Intel® C++ Compiler
Community support and assistance for creating C++ code that runs on platforms based on Intel® processors.
7956 Discussions

Please help with vectorization questions

diehard2
Beginner
350 Views
Hi guys,

I'm new to trying to vectorize loops, and I have a couple of questions. I have a user defined type

struct MyComplex{
double re;
double im;
MyComplex(double real = 0, double imaginary = 0)
{
re = real;
im = imaginary;
}
//overload addition, subtraction, multiplication, division
MyComplex& operator=(const MyComplex& comp)
{
re = comp.re;
im = comp.im;

return *this;
}

const MyComplex operator*(const double s)
{

return MyComplex(s*re,s*im);
}


friend MyComplex operator+(MyComplex lhs,MyComplex rhs)
{
return MyComplex(lhs.re+rhs.re,lhs.im+rhs.im);
}
etc, etc.
}

Now, I would like to be able to vectorize the scalar operations on these complex numbers

So, I can get the following to vectorize (with arrays of type MyComplex test,a,b)
for (int i = 0; i< counter; i++)
{

test.re = a.re+b.re;
test.im = a.im+b.im;
}


but not

for (int i = 0; i< counter; i++)
{
test = a+b;
}

The latter is preferable, as I could then have complicated complex addition, subtraction, and multiplication statements (as below), instead of a function for each (which would really complicate things)
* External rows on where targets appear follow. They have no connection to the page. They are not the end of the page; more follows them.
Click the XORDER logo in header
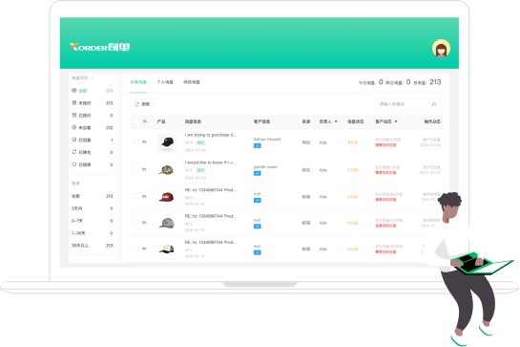 [x=100, y=47]
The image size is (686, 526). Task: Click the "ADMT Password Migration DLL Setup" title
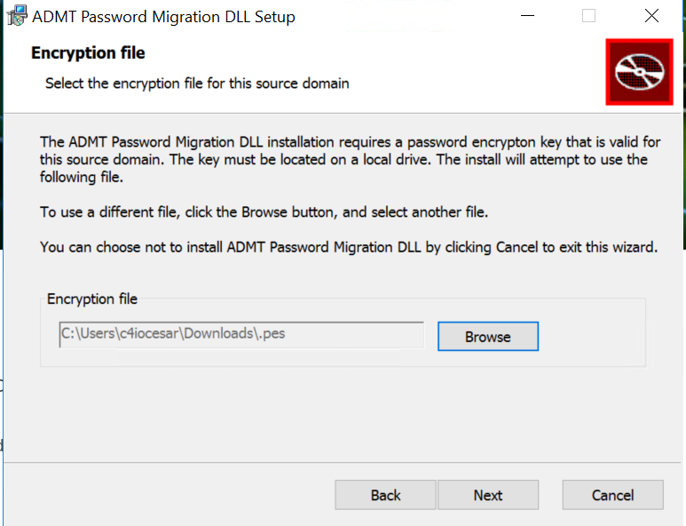pyautogui.click(x=163, y=17)
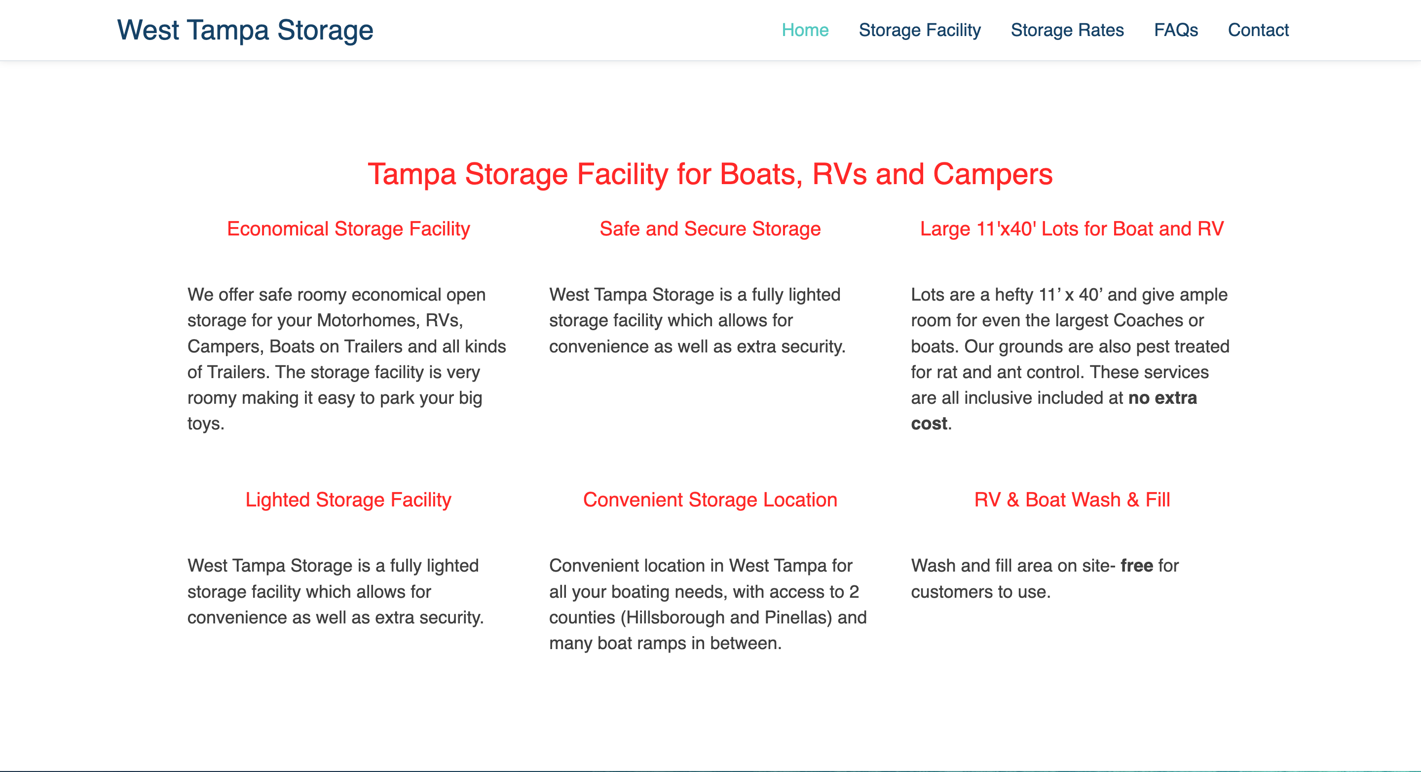The width and height of the screenshot is (1421, 772).
Task: Click the paragraph under Lighted Storage Facility
Action: click(335, 592)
for (int i = 0; i< counter; i++)
{
test = a+b+b*a/b;
}

The reason it won't vectorize is because of mixed data types. I understand the basic concept of mixed data types, but I don't quite understand why it applies here.

Sorry, that was long winded. My second question involves the vectorization of loops with trig functions. I've run across some things on the web which says that this is possible, but I haven't gotten it to work. For instance, even the following gives an "unvectorizable statement"

for (int i=0; i< counter; i++)
{
cos(3.43524525);

}

Any help would be greatly appreciated. Thanks.

~ Steve


0 Kudos
5 Replies
TimP
Honored Contributor III
350 Views
Some of the complex math can be vectorized, when using C99 complex types (supported as an extension to C++), with SSE3 options (e.g. -O3 -QxP -Qansi_alias).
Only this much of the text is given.